Michael Craig-Martin
Drawings 1967-1992, Recent Paintings and Prints.
The timelessness of the works by world-renowned artist Michael Craig-Martin is astonishing. His concise contour drawings present ordinary objects, some of them interlocking, others in isolation. Combining traditions from European and American art, as well as the two different techniques of drawing and painting, his subject matter and visual idiom make occasional references to Pop art, Ready-mades and Surrealism.
Longbox, 1967, is his earliest drawing in the exhibition Drawings 1967-1992, Recent Paintings and Prints. Like his Study for Formica Box, 1968, it consists of crepe tape affixed to isometric plotting paper commonly used for construction drawings of actual objects.

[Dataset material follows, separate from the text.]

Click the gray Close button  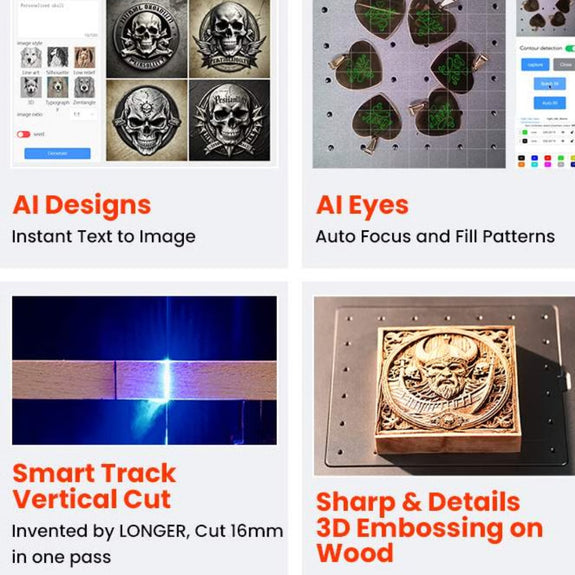[564, 65]
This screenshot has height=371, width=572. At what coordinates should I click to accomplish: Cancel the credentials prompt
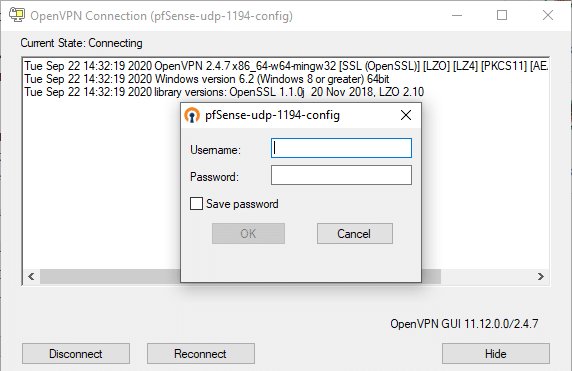point(355,233)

Having reached a turning-point in his work, Craig-Martin begins to explore drawing, considered a conservative technique at the time. He decides to draw easily identifiable, mass-produced everyday objects, explaining in an interview that "I chose them because they seemed to me to constitute a true universal language in the modern world, objects so ubiquitous they had become invisible and without special value".
Craig-Martin uses an ever expanding inventory of books, umbrellas, lightbulbs, cassettes, globes, ladders, drawers, and many others. Pared down to simple uninflected lines, these objects exist somewhere between the generic and the particular. The images without any trace of subjective embellishment are easy to recognise and identify. Some of his original drawings, done in pencil on paper, go back thirty years, and continue to serve as templates in digital form. In Paint Roller, 1983 he used black tape to outline an apparently suspended, isolated object in three-quarter, high-angle perspective – a display technique that informs many of his works. Study for MOMA Project, 1990 or Study for Sunrise, 1982-83, on the other hand, consist of a transparent arrangement of interlocking objects. His initially chaotic-seeming works encourage the audience to allow their gaze to oscillate between fragment and whole.

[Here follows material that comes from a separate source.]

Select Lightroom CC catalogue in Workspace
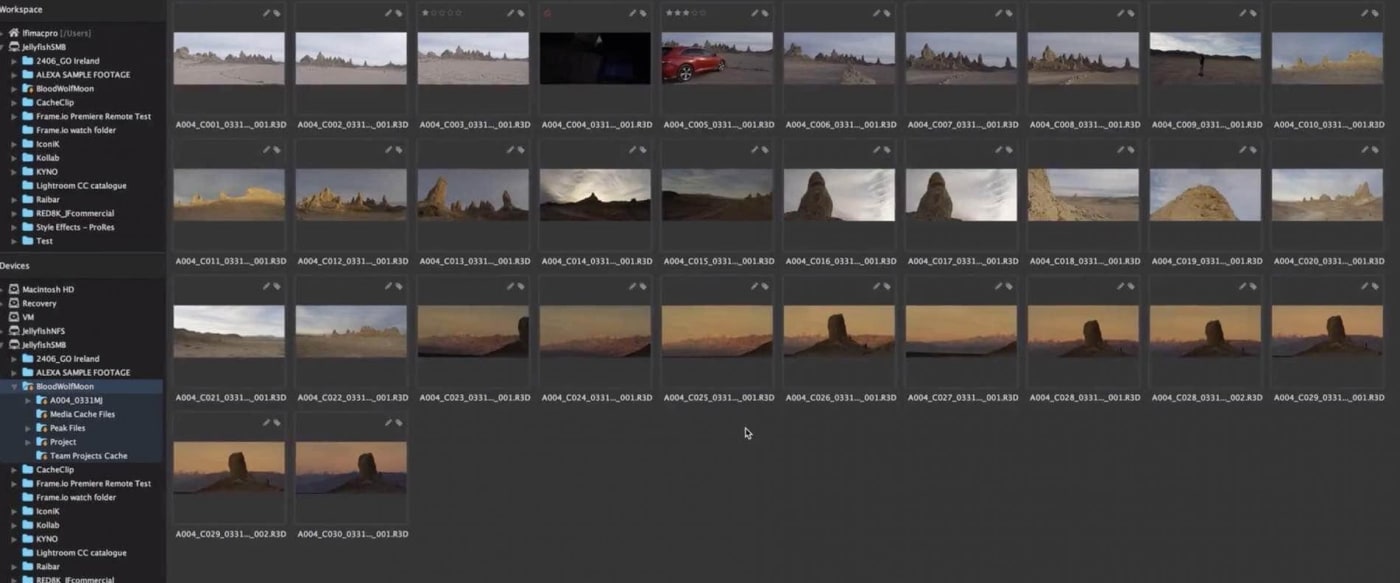 [x=81, y=185]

It is only from the mid-1990s that Craig-Martin also begins to do colour prints and paintings in his signature style. In this exhibition, Envy and Pride represent the Seven Deadly Sins, 2008 series. Their titles appear in upper-case letters on a uniform ground. Of the accompanying objects, however, only the outlines are shown, so that they recede even though they have been painted over the letters. Adding words to his flexible repertoire of objects results in a narrative interplay of image and language. If the subject matter of these paintings is straightforward and easily accessible, the way they are produced is lengthy and intricate, involving up to thirty painstakingly applied coats of acrylic. In his most recent paintings, Desk Chair, 2012, and Chair, 2012, both contours and backgrounds are in deep black while the objects – design classics – stand out in glowing colour. By exaggerating their dimensions, and selecting seemingly random colours, the artist reverses the mundane familiarity of his objects.
Michael Craig-Martin was born in Dublin in 1941. He grew up and was educated in the United States, studying Fine Art at the Yale University School of Art. On completion of his studies in 1966, he returned to Britain, where he has lived and worked ever since. Even in those early days, he was active not just as an artist but also as a tutor, becoming an influential teacher at Goldsmiths College, London, and considered a key figure in the emergence of the Young British Artists in the early 1990s. Craig-Martin's works feature in the world's most prestigious galleries and museums, e.g. the Tate Gallery, London; the National Gallery of Australia, Canberra; the Museum of Modern Art, New York; and Centre Pompidou, Paris. A comprehensive monograph by renowned art critic Richard Cork was published in 2006 on the occasion of a retrospective at the Irish Museum of Modern Art, Dublin. In the same year, Craig-Martin was made a Member of the Royal Academy of Arts. He lives in London.